A new large-scale study provides evidence that taking a daily multivitamin-mineral supplement has the potential to improve or protect cognitive function for older women and men. The findings were recently published in Alzheimer’s & Dementia: The Journal of the Alzheimer’s Association.
Alzheimer’s disease is a type of dementia that affects memory, thinking, and behavior. Symptoms usually develop slowly and get worse over time, becoming severe enough to interfere with daily tasks.
Alzheimer’s is the most common cause of dementia, accounting for 60-80% of cases. Though there is no one known cause of Alzheimer’s, a combination of genetic, lifestyle, and environmental factors is thought to play a role. Currently, more than 6.5 million Americans are living with Alzheimer’s disease, and 1 in 3 seniors die with the disease or another form of dementia.
“There’s an urgent need for safe and affordable interventions to protect cognition against decline in older adults,” said study author Laura D. Baker, a professor of gerontology and geriatric medicine at Wake Forest University School of Medicine.
For the new study, the researchers examined data from The COcoa Supplement and Multivitamin Outcomes Study for the Mind (COSMOS-Mind), funded by the National Institute on Aging of the National Institutes of Health.
In COSMOS-Mind, researchers tested whether daily administration of cocoa extract versus placebo and a multivitamin-mineral supplement versus placebo improved cognition in older adults. More than 2,200 participants, ages 65 and older, enrolled and were followed for three years. Participants completed tests over the telephone at baseline and annually to evaluate memory and other cognitive abilities.
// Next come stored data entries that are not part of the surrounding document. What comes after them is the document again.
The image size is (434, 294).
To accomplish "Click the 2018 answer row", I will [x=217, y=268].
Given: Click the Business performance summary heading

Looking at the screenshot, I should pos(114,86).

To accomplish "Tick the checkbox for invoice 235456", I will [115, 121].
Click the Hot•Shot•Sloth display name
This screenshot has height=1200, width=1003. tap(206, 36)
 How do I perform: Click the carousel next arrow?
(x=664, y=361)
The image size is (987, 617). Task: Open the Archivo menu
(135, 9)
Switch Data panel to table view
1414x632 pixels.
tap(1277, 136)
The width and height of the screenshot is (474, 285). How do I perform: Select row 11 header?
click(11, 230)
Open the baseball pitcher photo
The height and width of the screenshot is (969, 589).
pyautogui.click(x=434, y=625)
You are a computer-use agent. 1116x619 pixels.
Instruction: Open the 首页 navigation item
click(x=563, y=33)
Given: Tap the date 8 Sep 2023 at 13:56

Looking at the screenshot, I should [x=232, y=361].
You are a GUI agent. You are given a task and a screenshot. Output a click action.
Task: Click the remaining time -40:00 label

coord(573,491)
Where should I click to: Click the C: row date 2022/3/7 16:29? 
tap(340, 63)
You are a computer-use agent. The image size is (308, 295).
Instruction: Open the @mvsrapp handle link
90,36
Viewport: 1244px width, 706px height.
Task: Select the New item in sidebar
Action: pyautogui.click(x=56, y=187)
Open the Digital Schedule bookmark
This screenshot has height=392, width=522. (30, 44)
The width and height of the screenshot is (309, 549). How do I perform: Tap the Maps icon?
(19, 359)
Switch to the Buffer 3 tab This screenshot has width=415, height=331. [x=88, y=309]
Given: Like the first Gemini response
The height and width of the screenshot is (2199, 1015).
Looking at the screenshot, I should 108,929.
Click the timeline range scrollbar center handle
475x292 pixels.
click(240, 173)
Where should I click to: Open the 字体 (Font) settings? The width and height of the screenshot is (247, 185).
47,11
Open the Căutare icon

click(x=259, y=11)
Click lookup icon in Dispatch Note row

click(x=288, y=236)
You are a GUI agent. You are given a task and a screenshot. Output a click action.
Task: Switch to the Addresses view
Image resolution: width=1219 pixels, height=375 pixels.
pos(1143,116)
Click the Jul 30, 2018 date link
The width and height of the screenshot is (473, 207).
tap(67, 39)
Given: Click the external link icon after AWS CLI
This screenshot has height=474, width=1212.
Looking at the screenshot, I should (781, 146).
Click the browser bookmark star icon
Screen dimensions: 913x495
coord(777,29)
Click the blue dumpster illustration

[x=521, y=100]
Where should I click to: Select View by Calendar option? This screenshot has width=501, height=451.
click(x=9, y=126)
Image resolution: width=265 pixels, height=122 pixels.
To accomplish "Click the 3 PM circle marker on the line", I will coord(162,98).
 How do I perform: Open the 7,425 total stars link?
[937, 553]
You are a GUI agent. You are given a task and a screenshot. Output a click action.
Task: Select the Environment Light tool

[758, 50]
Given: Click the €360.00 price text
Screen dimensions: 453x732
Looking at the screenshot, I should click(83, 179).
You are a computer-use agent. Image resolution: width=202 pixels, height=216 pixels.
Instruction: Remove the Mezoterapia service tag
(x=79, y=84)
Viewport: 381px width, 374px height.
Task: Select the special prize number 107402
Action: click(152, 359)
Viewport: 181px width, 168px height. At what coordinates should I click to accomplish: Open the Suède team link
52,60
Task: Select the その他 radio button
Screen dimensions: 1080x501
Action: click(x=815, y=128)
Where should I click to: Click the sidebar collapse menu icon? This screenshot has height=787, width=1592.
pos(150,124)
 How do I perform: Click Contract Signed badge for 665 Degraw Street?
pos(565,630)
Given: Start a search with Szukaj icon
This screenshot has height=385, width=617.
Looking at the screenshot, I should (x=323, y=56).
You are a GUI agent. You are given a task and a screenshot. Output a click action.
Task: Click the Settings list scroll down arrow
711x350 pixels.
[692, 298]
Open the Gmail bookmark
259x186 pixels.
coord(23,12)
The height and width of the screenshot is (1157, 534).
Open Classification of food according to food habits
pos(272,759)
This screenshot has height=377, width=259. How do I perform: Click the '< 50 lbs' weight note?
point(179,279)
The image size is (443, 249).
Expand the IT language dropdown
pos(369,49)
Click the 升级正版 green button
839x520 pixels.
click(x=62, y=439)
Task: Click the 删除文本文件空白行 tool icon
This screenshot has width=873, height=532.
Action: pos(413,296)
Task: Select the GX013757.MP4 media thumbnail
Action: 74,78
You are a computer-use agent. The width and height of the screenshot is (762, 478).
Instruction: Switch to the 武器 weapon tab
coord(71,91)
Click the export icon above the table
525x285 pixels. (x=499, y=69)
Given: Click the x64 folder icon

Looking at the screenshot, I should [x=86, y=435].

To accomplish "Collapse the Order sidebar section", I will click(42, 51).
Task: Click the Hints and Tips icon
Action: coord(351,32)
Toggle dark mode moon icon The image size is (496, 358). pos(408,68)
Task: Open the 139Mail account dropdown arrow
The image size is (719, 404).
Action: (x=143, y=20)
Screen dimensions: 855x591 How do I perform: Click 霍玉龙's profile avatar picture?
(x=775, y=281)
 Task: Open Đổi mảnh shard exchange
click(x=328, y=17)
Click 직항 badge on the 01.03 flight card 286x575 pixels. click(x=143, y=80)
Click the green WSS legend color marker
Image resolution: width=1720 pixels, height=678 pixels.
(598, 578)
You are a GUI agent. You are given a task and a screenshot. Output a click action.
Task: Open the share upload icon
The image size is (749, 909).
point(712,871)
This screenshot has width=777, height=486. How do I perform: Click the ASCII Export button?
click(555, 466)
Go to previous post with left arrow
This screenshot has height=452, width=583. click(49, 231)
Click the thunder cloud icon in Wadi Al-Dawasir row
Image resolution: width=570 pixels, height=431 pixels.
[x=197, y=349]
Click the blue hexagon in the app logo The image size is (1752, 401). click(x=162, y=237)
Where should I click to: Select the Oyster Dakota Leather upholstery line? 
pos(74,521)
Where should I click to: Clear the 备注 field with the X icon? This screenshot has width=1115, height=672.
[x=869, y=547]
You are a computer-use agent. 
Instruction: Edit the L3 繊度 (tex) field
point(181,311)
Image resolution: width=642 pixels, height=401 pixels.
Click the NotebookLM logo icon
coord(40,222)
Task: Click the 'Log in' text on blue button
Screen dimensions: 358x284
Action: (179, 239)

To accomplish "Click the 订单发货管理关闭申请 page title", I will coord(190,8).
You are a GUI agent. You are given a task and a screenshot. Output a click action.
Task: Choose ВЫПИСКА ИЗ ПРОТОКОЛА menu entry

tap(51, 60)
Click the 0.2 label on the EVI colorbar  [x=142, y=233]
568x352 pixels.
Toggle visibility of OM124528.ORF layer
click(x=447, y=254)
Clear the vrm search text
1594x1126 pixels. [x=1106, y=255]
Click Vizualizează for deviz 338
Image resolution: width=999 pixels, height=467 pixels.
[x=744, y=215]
The researchers were interested in examining cocoa extract because it is rich in compounds called flavanols, which past research has suggested can positively impact cognition. The multivitamin-mineral supplement was examined because several micronutrients and minerals are needed to support normal body and brain function, and deficiencies in older adults may increase the risk for cognitive decline and dementia.
The researchers found no evidence that cocoa extract had a positive impact on cognition. However, they noted that “it is possible that the COSMOS-Mind cocoa flavanol dose was too low to provide cognitive benefit within the study observation period.”
Daily multivitamin-mineral supplementation, on the other hand, resulted in cognitive improvement. “This is the first evidence of cognitive benefit in a large longer-term study of multivitamin supplementation in older adults,” Baker said.
According to the researchers, three years of multivitamin supplementation roughly translated to a 60% slowing of cognitive decline. The benefits were relatively more pronounced in participants with significant cardiovascular disease, which is important because these individuals are already at increased risk for cognitive impairment and decline.
“It’s too early to recommend daily multivitamin supplementation to prevent cognitive decline,” Baker said. “While these preliminary findings are promising, additional research is needed in a larger and more diverse group of people. Also, we still have work to do to better understand why the multivitamin might benefit cognition in older adults.”
The study, “Effects of cocoa extract and a multivitamin on cognitive function: A randomized clinical trial“, was authored by Laura D. Baker, Joann E. Manson, Stephen R. Rapp, Howard D. Sesso, Sarah A. Gaussoin, Sally A. Shumaker, and Mark A. Espeland.